*Exercise objective*
Give back every entry below, unchanged.

*Extracted records*
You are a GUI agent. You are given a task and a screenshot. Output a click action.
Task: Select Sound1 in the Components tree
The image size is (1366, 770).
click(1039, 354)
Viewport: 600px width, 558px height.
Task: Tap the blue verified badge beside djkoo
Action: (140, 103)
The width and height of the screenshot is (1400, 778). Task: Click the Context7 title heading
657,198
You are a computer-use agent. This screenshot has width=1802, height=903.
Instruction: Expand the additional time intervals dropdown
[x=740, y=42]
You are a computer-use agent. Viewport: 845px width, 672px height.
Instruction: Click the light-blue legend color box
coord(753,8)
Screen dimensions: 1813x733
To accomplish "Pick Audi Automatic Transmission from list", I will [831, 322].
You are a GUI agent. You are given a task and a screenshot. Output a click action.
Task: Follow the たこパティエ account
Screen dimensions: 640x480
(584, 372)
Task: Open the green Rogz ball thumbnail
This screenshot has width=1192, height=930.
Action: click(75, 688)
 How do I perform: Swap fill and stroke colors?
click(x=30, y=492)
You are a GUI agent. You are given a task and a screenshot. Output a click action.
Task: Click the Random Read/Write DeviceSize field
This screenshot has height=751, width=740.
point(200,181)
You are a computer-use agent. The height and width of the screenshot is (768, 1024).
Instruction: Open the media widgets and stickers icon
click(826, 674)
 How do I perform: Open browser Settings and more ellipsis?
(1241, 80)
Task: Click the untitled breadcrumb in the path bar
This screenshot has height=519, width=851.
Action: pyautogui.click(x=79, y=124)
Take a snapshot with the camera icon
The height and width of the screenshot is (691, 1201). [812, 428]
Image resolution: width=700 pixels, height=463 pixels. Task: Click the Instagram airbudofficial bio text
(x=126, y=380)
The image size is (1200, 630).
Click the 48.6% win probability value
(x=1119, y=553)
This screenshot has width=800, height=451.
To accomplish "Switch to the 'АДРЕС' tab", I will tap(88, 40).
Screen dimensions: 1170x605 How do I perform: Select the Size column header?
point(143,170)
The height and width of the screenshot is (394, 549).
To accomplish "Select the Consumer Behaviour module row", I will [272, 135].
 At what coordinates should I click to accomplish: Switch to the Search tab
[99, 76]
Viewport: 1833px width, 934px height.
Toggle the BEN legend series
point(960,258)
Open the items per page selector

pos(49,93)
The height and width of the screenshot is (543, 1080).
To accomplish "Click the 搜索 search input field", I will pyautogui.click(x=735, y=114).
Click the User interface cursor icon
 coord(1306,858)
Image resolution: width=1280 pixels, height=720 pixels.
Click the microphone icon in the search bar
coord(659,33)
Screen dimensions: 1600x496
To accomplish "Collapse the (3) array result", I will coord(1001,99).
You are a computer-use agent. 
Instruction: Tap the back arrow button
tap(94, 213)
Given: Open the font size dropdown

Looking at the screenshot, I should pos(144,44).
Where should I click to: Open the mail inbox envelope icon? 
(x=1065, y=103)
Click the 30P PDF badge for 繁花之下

*Result*
You are a GUI agent. You are given a task and a screenshot. Output a click action.
Task: Select Sound1 in the Components tree
The image size is (1366, 770).
click(1039, 354)
Viewport: 600px width, 558px height.
Task: Tap the blue verified badge beside djkoo
Action: (140, 103)
The width and height of the screenshot is (1400, 778). Task: Click the Context7 title heading
657,198
You are a computer-use agent. This screenshot has width=1802, height=903.
Instruction: Expand the additional time intervals dropdown
[x=740, y=42]
You are a computer-use agent. Viewport: 845px width, 672px height.
Instruction: Click the light-blue legend color box
coord(753,8)
Screen dimensions: 1813x733
To accomplish "Pick Audi Automatic Transmission from list", I will [831, 322].
You are a GUI agent. You are given a task and a screenshot. Output a click action.
Task: Follow the たこパティエ account
Screen dimensions: 640x480
(584, 372)
Task: Open the green Rogz ball thumbnail
This screenshot has width=1192, height=930.
Action: click(75, 688)
 How do I perform: Swap fill and stroke colors?
click(x=30, y=492)
You are a GUI agent. You are given a task and a screenshot. Output a click action.
Task: Click the Random Read/Write DeviceSize field
This screenshot has height=751, width=740.
point(200,181)
You are a computer-use agent. The height and width of the screenshot is (768, 1024).
Instruction: Open the media widgets and stickers icon
click(826, 674)
 How do I perform: Open browser Settings and more ellipsis?
(1241, 80)
Task: Click the untitled breadcrumb in the path bar
This screenshot has height=519, width=851.
Action: pyautogui.click(x=79, y=124)
Take a snapshot with the camera icon
The height and width of the screenshot is (691, 1201). [812, 428]
Image resolution: width=700 pixels, height=463 pixels. Task: Click the Instagram airbudofficial bio text
(x=126, y=380)
The image size is (1200, 630).
Click the 48.6% win probability value
(x=1119, y=553)
This screenshot has width=800, height=451.
To accomplish "Switch to the 'АДРЕС' tab", I will tap(88, 40).
Screen dimensions: 1170x605 How do I perform: Select the Size column header?
point(143,170)
The height and width of the screenshot is (394, 549).
To accomplish "Select the Consumer Behaviour module row", I will [272, 135].
 At what coordinates should I click to accomplish: Switch to the Search tab
[99, 76]
Viewport: 1833px width, 934px height.
Toggle the BEN legend series
point(960,258)
Open the items per page selector

pos(49,93)
The height and width of the screenshot is (543, 1080).
To accomplish "Click the 搜索 search input field", I will pyautogui.click(x=735, y=114).
Click the User interface cursor icon
 coord(1306,858)
Image resolution: width=1280 pixels, height=720 pixels.
Click the microphone icon in the search bar
coord(659,33)
Screen dimensions: 1600x496
To accomplish "Collapse the (3) array result", I will coord(1001,99).
You are a computer-use agent. 
Instruction: Tap the back arrow button
tap(94, 213)
Given: Open the font size dropdown

Looking at the screenshot, I should pos(144,44).
Where should I click to: Open the mail inbox envelope icon? 
(x=1065, y=103)
Click the 30P PDF badge for 繁花之下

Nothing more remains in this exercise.